Category Archives: teaching

Writing as a Naturalist

This post is rather academic, and also covers stuff I’ve already thrown up here. So I apologize in advance for being pedantic and repetitive. But I need to get this stuff consolidated and thrown up here as part of my process for getting some pedagogical concerns distilled into a longer article. I have some poetry and some field reports coming to leaven the atmosphere when I can get more time to write.

Introduction:

Every fall I teach an advanced composition class called “Writing as a Naturalist” that asks students to write from their direct, personal observation of natural phenomena. Broadly defined, a naturalist acquires experience and expertise in some facet of the natural world in order to educate and enlighten others about it, and while the title can apply to a specific position, say in the education department of a non-profit or governmental science or environmental organization, we use it quite loosely in the class to describe anyone with an interest or attachment in the natural world willing to make a case to a general readership for the importance and meaningfulness of that world.
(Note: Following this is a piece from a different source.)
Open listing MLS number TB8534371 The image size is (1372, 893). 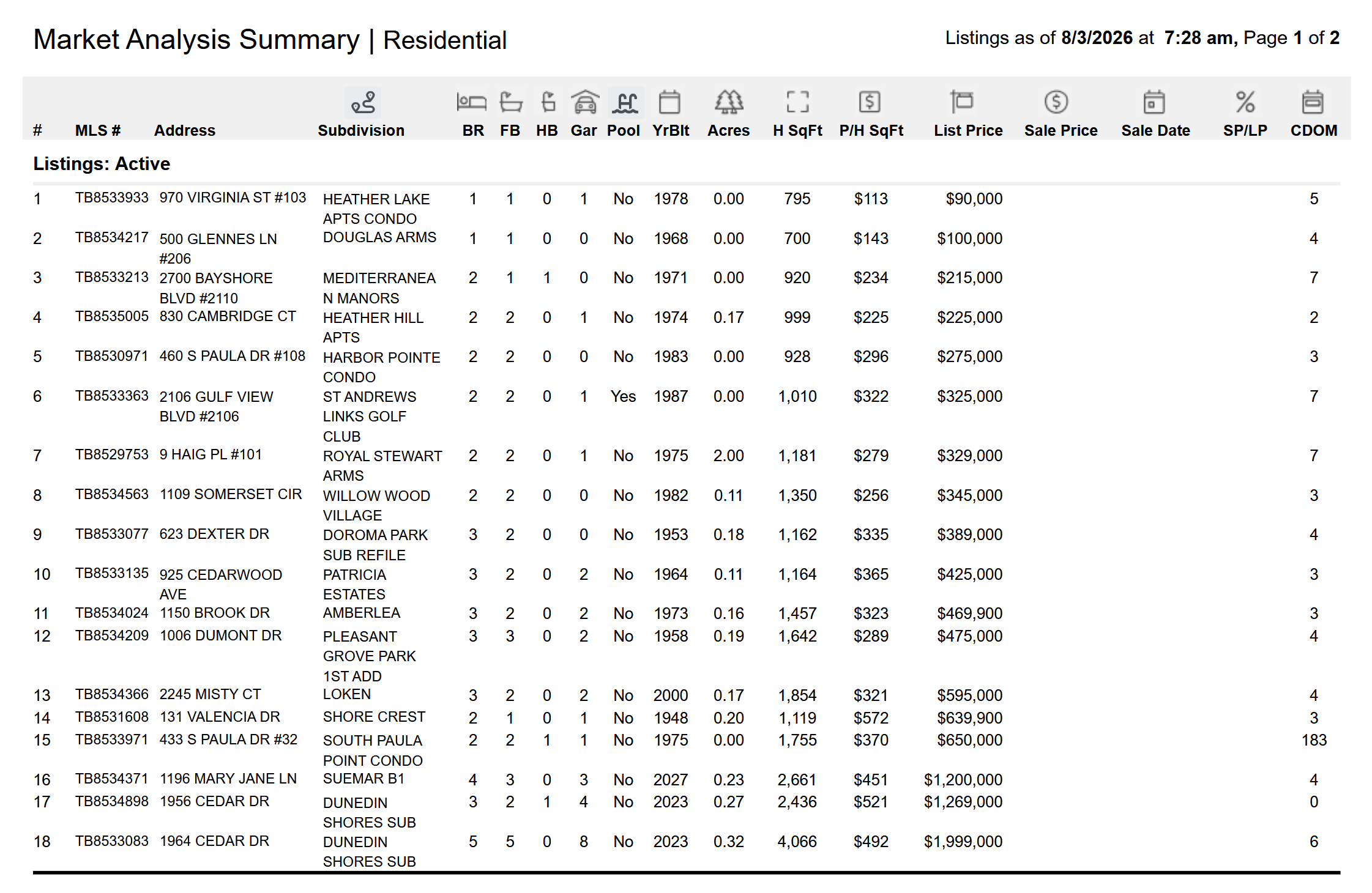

The basic requirement of the class is that the students each week spend a couple hours outside writing about what they observe. Certainly most of the students whom the class attracts enjoy being out-of-doors, and most are pursuing degrees in the natural or environmental sciences, but many of those who would not consider themselves outdoorsy, I think, find the basic requirement of the class at the least refreshingly different. The formal writing assignments are few and relatively simple in scope. The primary piece of work as a culmination of the personal observation of nature is a long essay, twelve to fifteen pages, on some specific aspect of the natural world that the student has observed over the course of the semester. In addition, the students produce two shorter essays, the first discussing some exemplary readings in nature writing and the second connecting the issues raised in those readings to the students’ own initial experiences in direct observation. The students do the writing component of the observations as a journal, and that field journal accounts for a relatively large percentage of the course grade, reflecting its practical centrality to the other writing assignments. The journal entries as a record of each student’s individual encounters with the natural phenomena in which they immerse themselves forms the raw material for the final long essay and much of the second shorter essay, and if the student has not spent a long time looking at and reflecting on something, that student will find little to write about.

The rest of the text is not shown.